* Task brief *
Repeat everything in the listing from the line containing "The height and" down to the end of the listing, leaving out the pictures.

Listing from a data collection
————————

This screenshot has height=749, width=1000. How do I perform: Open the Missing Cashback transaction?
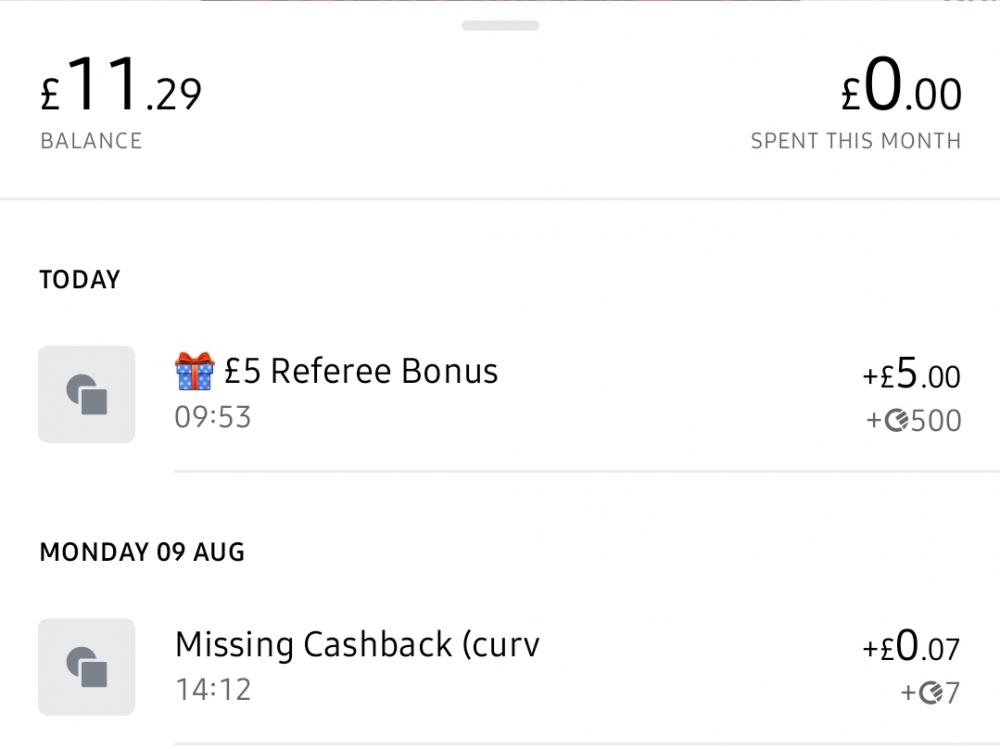[x=357, y=644]
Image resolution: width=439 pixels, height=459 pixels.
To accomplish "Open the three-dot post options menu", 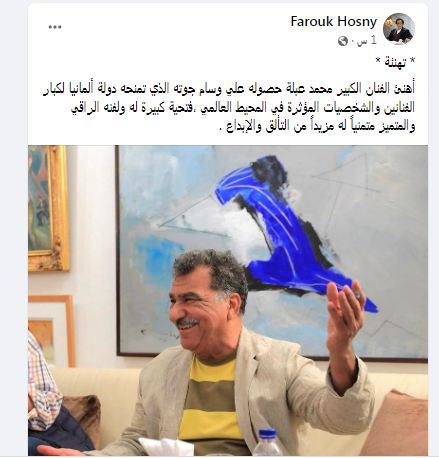I will click(x=55, y=27).
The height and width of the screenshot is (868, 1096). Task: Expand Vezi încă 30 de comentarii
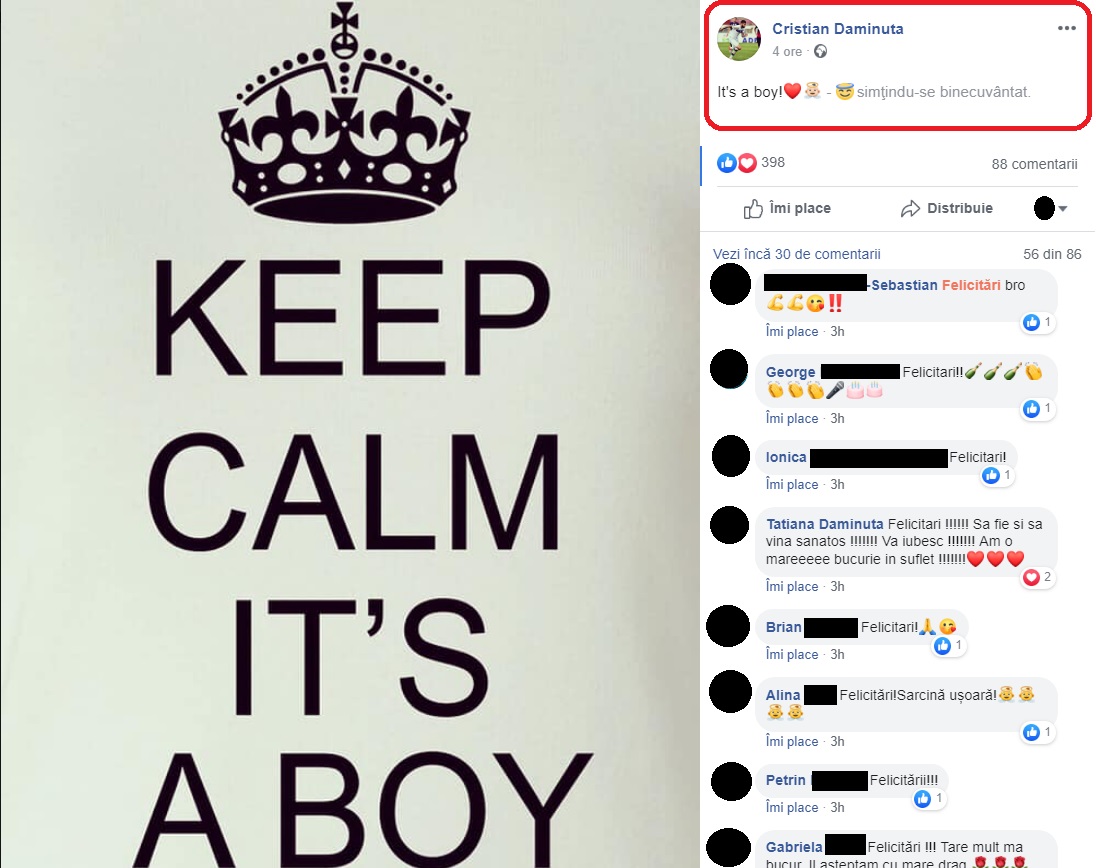[x=796, y=254]
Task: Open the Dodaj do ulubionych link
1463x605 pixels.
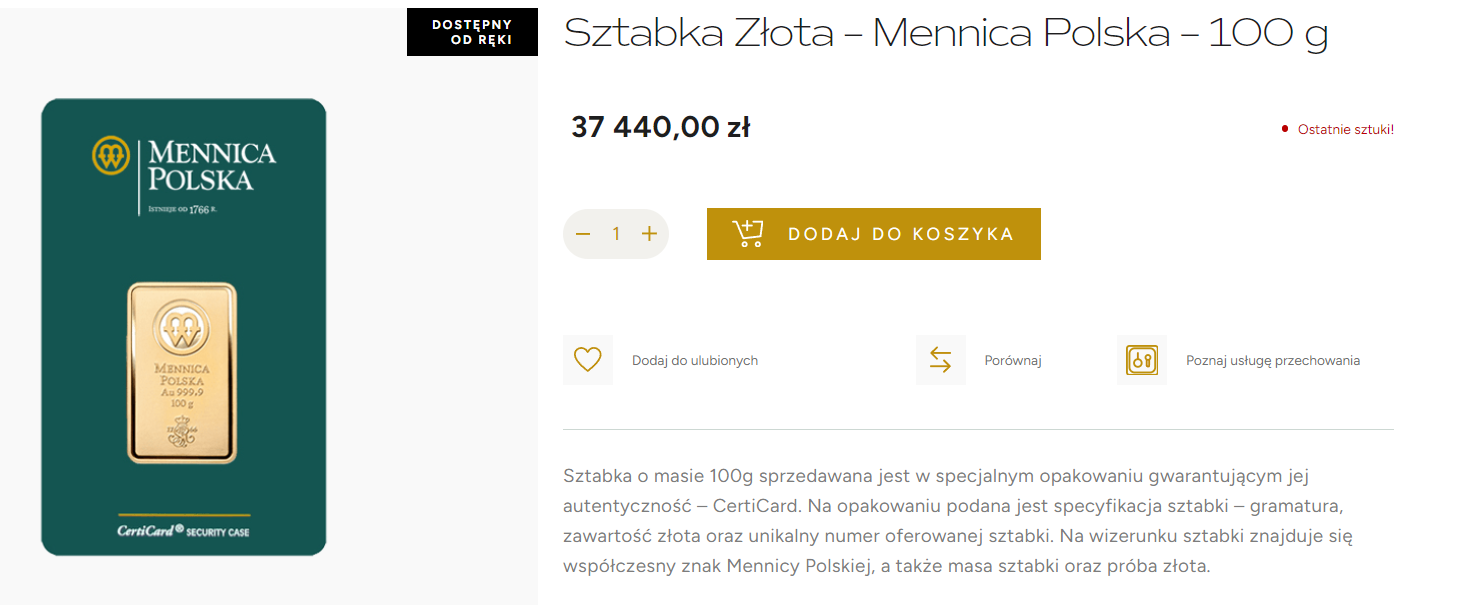Action: tap(695, 361)
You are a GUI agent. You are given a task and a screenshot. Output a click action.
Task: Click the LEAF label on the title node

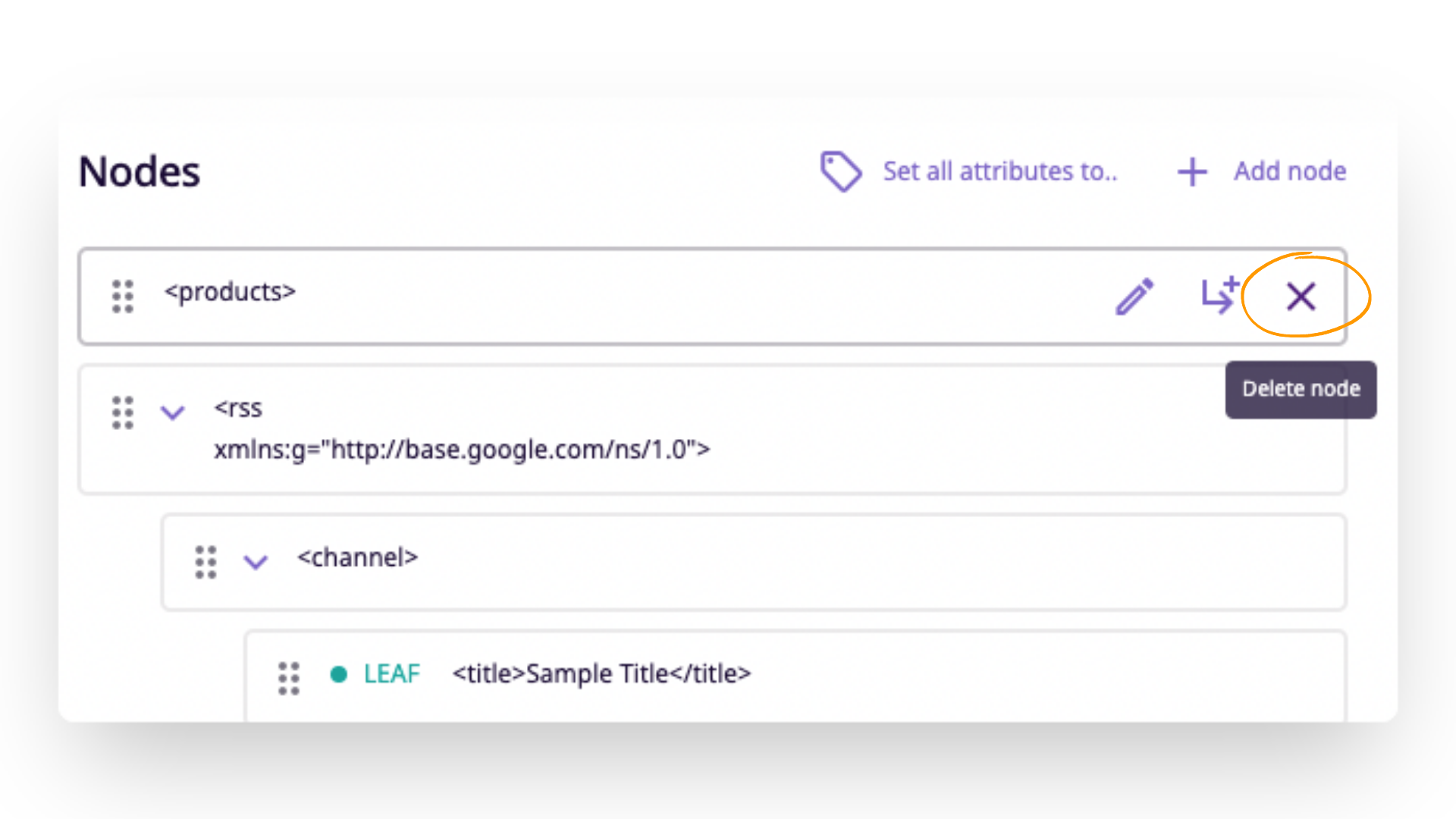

————————

* Full output *
The height and width of the screenshot is (868, 1096). Task: Expand Vezi încă 30 de comentarii
[x=796, y=254]
Task: Open the Dodaj do ulubionych link
1463x605 pixels.
Action: tap(695, 361)
You are a GUI agent. You are given a task and a screenshot. Output a click action.
Task: Click the LEAF label on the title node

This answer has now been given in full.